PHOENIX — It’s probably too early to start calling this start to the Cubs’ season a foundation for sustained success — much less to start measuring its sustainability.
But with most in the clubhouse touting this team as a playoff contender, a lost weekend in the desert is at least a reminder of the size of the task.
This first relevant season in years headed into Memorial Day off a break-even road trip that ended with a 4-3 loss to the pedestrian Arizona Diamondbacks.
They hit nine home runs on the trip, committed eight errors, struck out 61 times and blew two saves in six games.
They also got a complete game from second-year starter Kyle Hendricks on Thursday, six RBI from Anthony Rizzo on Saturday and four multihit games from rookie Jorge Soler.
So who are these guys as they reach the traditional Memorial Day milepost — with the red-hot Washington Nationals and defending American League champion Kansas City Royals coming this week to Wrigley Field?
Mark Grace seems to think they look familiar.
A burgeoning homegrown core, a few key veteran pitchers and a couple of established middle-of-the-order hitters?
“When we won in ’89, won the old National League East, we were young,” said Grace, the former Cubs All-Star first baseman now working as the Diamondbacks’ assistant hitting coach. “Ryne [Sandberg] and Andre [Dawson] were still in their prime. There were a lot of young guys.”
Rick Sutcliffe and Greg Maddux were in the rotation. Jerome Walton and Dwight Smith debuted early that season and finished 1-2 in Rookie of the Year balloting. Grace was in his second year in the majors, All-Star shortstop Shawon Dunston in his fifth. Joe Girardi debuted that year.
Talk about a foundation for sustained success.
“When we won the division, a lot of us thought, man, this could happen much more often,” Grace said. “And we were very wrong. It didn’t.
“It’s hard. Winning is hard.”
That’s not to say this Cubs team has any reason to think it will eventually go the direction of that one.
For one thing, it’s hard to imagine this team’s equivalent of Maddux being allowed to walk as a free agent if he wants to stay.
“Things change,” said Cubs bench coach Dave Martinez, the ex-Cub who broke in with that same group in the ’80s before being traded the year before the division title. “And other teams have the same feeling. And it’s hard to do.”
Martinez and manager Joe Maddon talk a lot about “staying in the moment” and “being present,” which, among other things, is meant to keep a team from getting too heady about things such as winning streaks, much less streaks of championship seasons.
Beyond that, “You’ve got to be very fortunate, and you also have to be very talented and very healthy,” Grace said. “And it looks to me like the Cubs have been drafting well and doing really well in the international market.”
The Cubs’ top three prospects — Kris Bryant, Addison Russell and Soler — are in the every-day lineup, with Bryant and Russell having debuted less than a month ago.

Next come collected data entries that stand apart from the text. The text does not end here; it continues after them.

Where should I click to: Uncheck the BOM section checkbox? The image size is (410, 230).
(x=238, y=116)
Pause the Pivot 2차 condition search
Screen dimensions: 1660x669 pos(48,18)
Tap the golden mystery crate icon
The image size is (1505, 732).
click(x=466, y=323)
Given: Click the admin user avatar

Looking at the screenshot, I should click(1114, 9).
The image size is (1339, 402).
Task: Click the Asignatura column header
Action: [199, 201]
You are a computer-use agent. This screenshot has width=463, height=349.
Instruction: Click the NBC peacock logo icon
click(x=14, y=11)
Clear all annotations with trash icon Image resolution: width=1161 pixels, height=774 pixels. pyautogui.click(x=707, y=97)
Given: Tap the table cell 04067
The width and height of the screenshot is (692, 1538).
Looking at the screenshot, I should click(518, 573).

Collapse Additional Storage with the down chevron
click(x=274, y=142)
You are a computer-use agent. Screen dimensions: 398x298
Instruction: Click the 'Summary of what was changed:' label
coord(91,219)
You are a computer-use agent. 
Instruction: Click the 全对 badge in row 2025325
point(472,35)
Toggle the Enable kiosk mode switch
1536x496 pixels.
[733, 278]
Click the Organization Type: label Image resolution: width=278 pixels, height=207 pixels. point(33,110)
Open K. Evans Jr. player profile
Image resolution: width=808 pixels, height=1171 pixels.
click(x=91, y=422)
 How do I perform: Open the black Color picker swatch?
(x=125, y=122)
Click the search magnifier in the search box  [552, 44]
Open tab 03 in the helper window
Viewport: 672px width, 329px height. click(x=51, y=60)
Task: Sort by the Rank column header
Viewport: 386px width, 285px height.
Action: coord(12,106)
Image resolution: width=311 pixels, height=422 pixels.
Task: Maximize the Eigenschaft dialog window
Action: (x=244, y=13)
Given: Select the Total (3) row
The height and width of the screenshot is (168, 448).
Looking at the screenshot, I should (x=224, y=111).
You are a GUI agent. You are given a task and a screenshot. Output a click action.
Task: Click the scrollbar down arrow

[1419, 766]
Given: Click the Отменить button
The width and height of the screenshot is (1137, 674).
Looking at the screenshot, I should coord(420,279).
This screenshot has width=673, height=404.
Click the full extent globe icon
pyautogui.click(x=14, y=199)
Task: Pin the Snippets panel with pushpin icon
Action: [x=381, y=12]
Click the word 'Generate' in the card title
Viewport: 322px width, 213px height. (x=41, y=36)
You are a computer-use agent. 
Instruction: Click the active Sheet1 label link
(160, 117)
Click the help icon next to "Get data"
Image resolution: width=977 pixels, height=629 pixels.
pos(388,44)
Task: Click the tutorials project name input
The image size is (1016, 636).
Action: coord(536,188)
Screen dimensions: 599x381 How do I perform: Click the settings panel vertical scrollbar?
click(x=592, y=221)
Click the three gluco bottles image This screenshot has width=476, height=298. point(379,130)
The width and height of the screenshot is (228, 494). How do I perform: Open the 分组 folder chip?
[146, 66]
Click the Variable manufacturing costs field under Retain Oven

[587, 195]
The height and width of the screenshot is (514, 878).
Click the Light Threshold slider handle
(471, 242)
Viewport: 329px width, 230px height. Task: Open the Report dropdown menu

And the No. 4 prospect, Kyle Schwarber, could be ready to help the club as soon as some point this season, Maddon said before the game Sunday.
“Obviously, they’ve got Bryant, and I’m a huge fan of Rizzo,” Grace said. “Those guys are solidifying the middle of the order.
“When your middle of the order, the heart and soul of your order, is young and talented like that, the future’s bright.”